Elle précise que l’article R. 441-14 du code de la sécurité sociale ne fait peser sur la caisse qu’une obligation d’information par la consultation du dossier et en aucun cas l’obligation de remettre copie des pièces consultées.
En l’espèce, monsieur [X], salarié de la société [5], est venu consulter le dossier le 28 juillet 2016 et a déclaré avoir pu consulter l’intégralité des pièces consultables.

Elle estime par ailleurs avoir mis à disposition un dossier complet au sens de l’article R. 441-13 du code de la sécurité sociale, qui n’a pas à comprendre les avis de prolongation d’arrêts de travail, lesquels ne sont pas contributifs à la décision de la caisse.

Elle soutient que l’article R. 441-14 du code de la sécurité sociale ne prévoit aucune sanction en cas de non-respect des délais d’instruction, et notamment pas l’inopposabilité de la décision de prise en charge à l’égard de l’employeur.

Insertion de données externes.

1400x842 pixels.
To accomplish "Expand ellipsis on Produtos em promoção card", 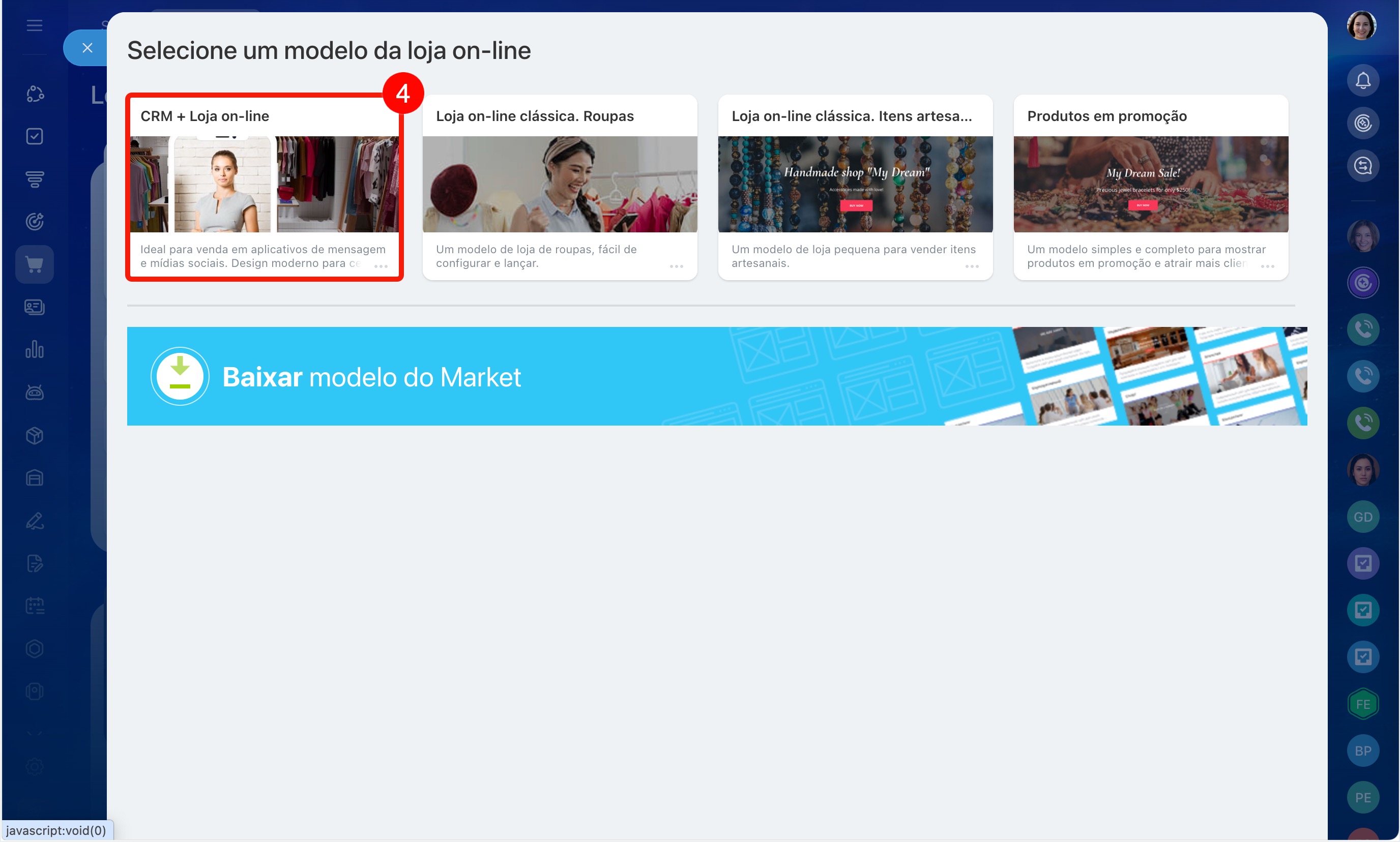I will tap(1267, 266).
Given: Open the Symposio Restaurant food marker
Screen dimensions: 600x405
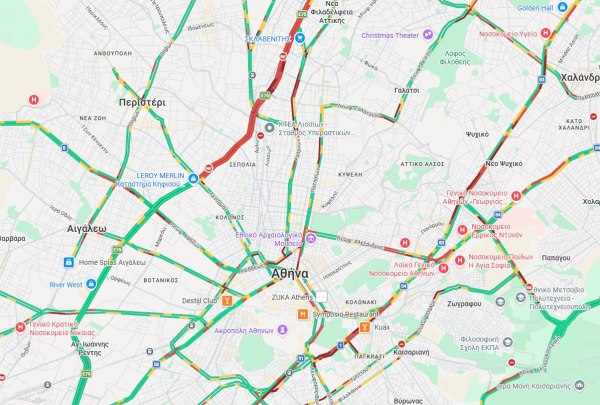Looking at the screenshot, I should click(303, 314).
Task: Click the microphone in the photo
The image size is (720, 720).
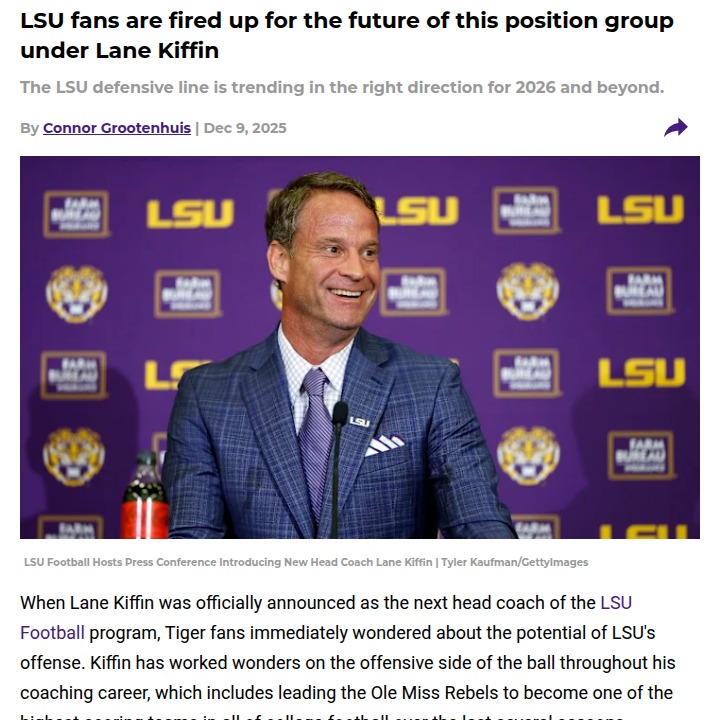Action: click(x=339, y=413)
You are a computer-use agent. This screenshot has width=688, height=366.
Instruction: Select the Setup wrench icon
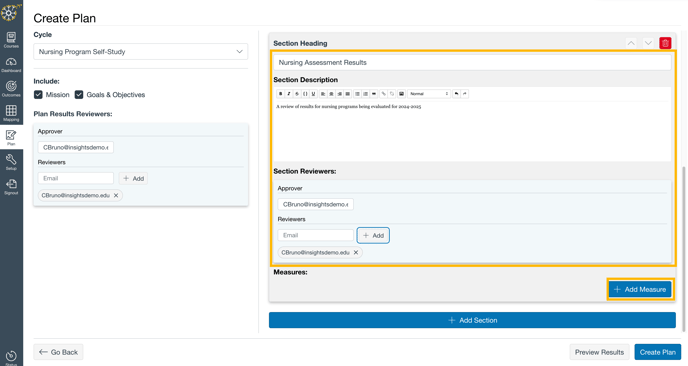[x=11, y=162]
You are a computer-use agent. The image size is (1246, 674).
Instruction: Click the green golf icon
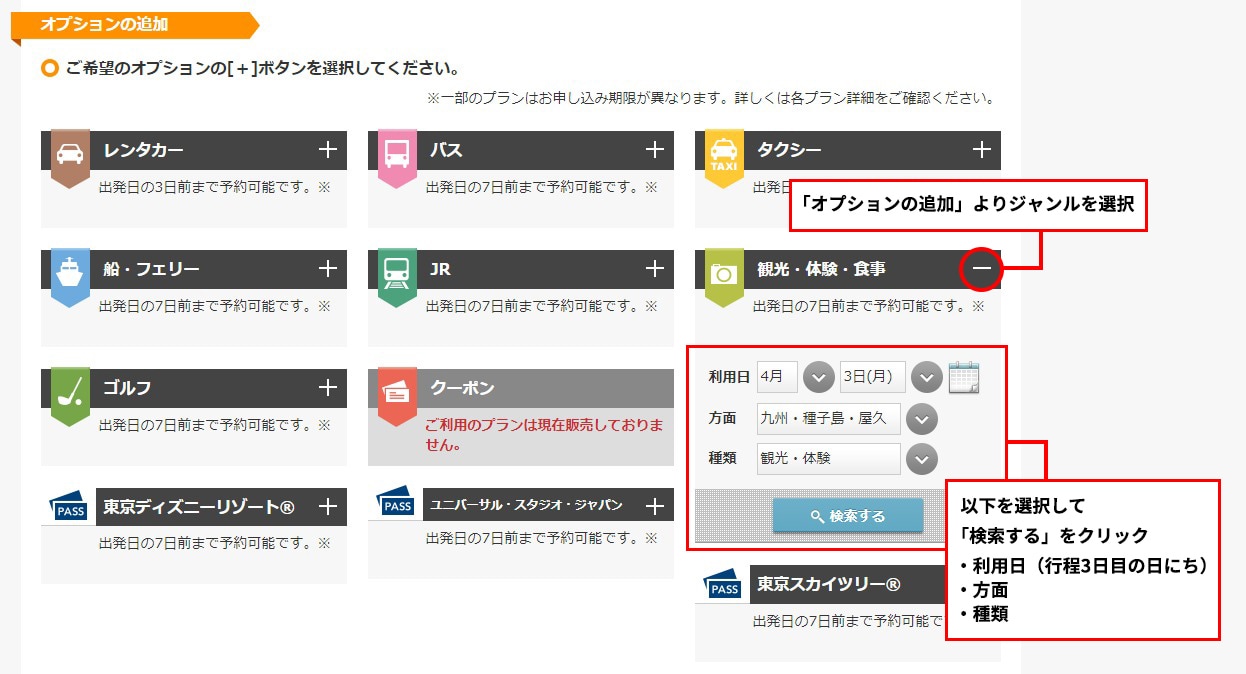[x=70, y=392]
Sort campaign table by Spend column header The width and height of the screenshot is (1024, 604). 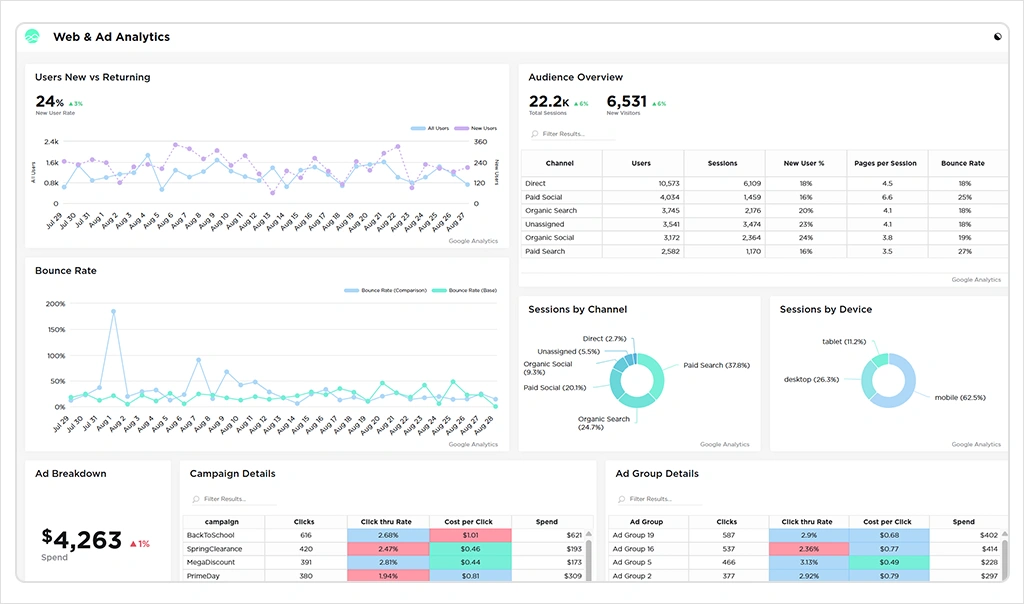tap(548, 522)
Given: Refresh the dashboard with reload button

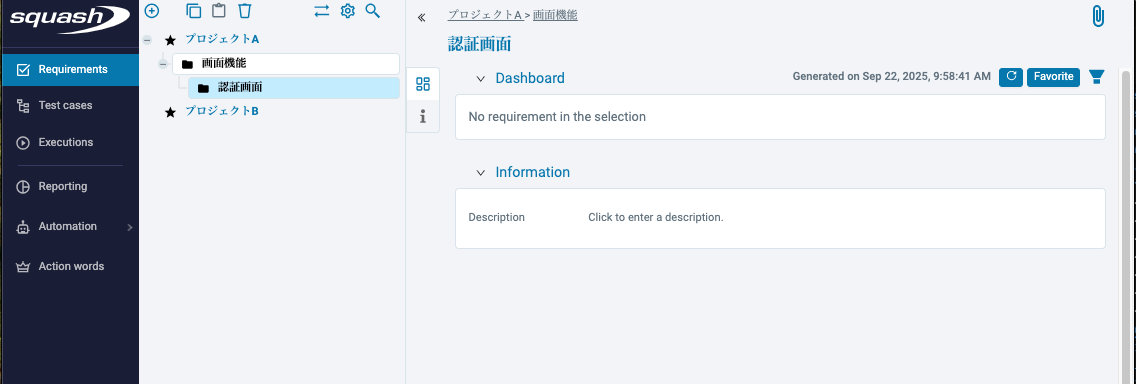Looking at the screenshot, I should coord(1011,77).
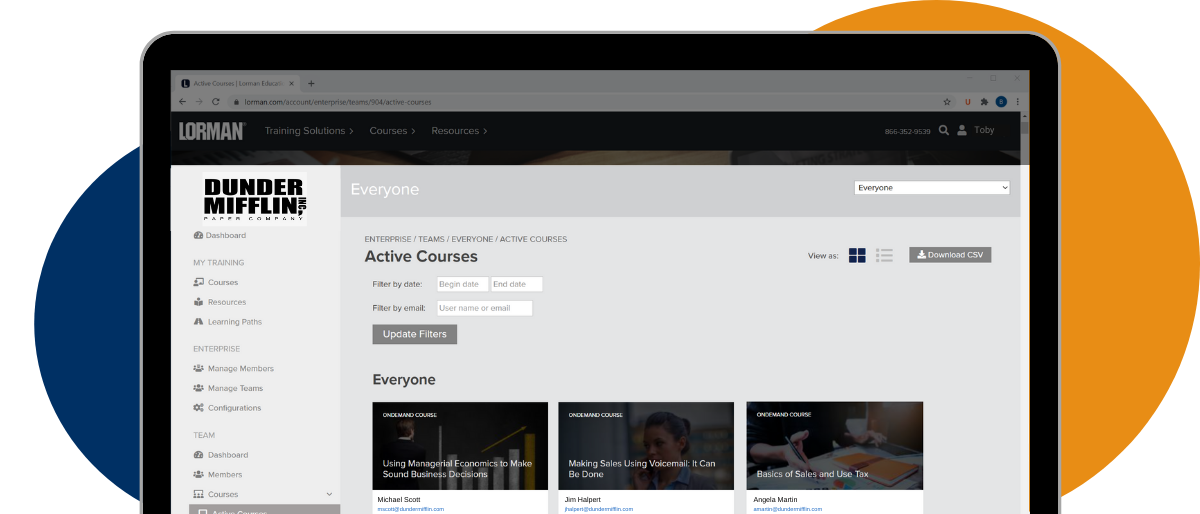This screenshot has height=514, width=1200.
Task: Bookmark page with the star icon
Action: 947,102
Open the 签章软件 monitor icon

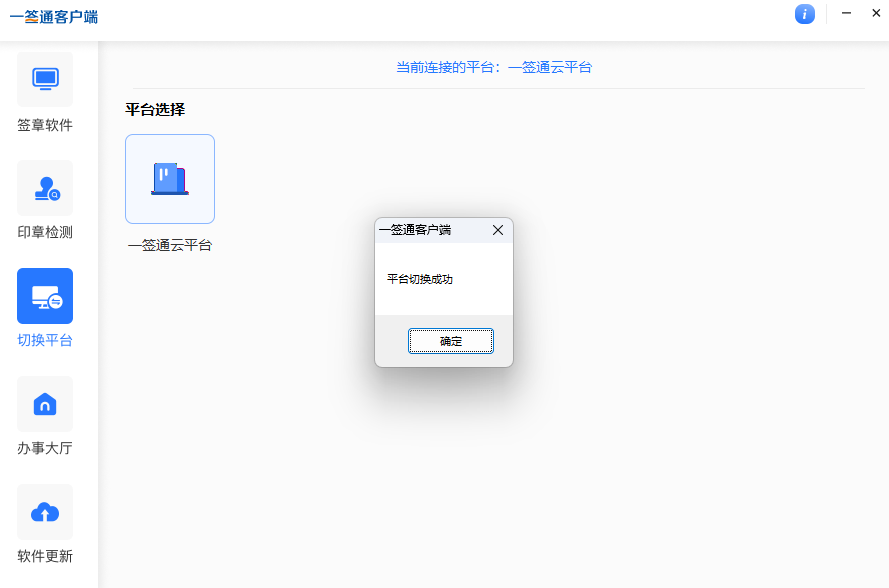pyautogui.click(x=45, y=79)
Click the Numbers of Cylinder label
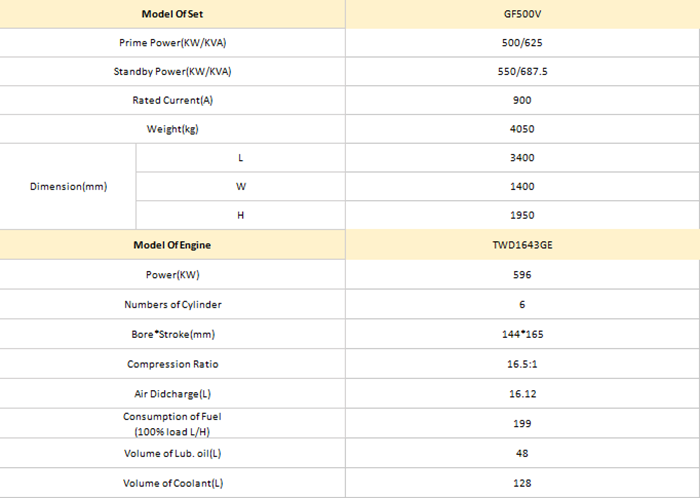 pyautogui.click(x=172, y=304)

De plus, il importe peu que le certificat médical initial et la déclaration de maladie professionnelle aient fait mention de la pathologie dans les termes exacts du tableau puisque le service médical de la caisse a la charge de vérifier si la pathologie déclarée correspond à l’une des pathologies visées dans les tableaux de maladies professionnelles.
En l’espèce, le médecin conseil a confirmé que l’affection présentée par monsieur [I] correspondait à la maladie professionnelle du tableau n°57, ce qui figurait sur le colloque médico-administratif présent au dossier que l’employeur a consulté le 28 juillet 2016.
Ce document fait par ailleurs état d’une IRM du 12 avril 2016, ainsi que de radiographies et d’une échographie du 19 janvier 2016.

La caisse n’a pas à communiquer les éléments ayant permis d’établir la date de première constatation médicale de la maladie.

Sur le délai de prise en charge, la caisse fait valoir que le médecin conseil a fixé la date de la première constatation médicale au 19 janvier 2016, date à laquelle l’assuré a effectué des radiographies et une échographie.
Cette date figure sur le colloque médico-administratif dont la société [5] a eu connaissance, de sorte que la condition relative au délai de prise en charge de 6 mois prévue par le tableau est respectée.
Toutes les conditions mentionnées au tableau n°57A étant réunies, monsieur [I] doit bénéficier de la présomption d’imputabilité édictée par l’article L. 461-1 du code de la sécurité sociale, sauf à démontrer que la maladie est due à une cause totalement étrangère, ce que ne fait pas l’employeur.
Il n’y avait donc aucune raison de poursuivre l’instruction du dossier en saisissant le CRRMP.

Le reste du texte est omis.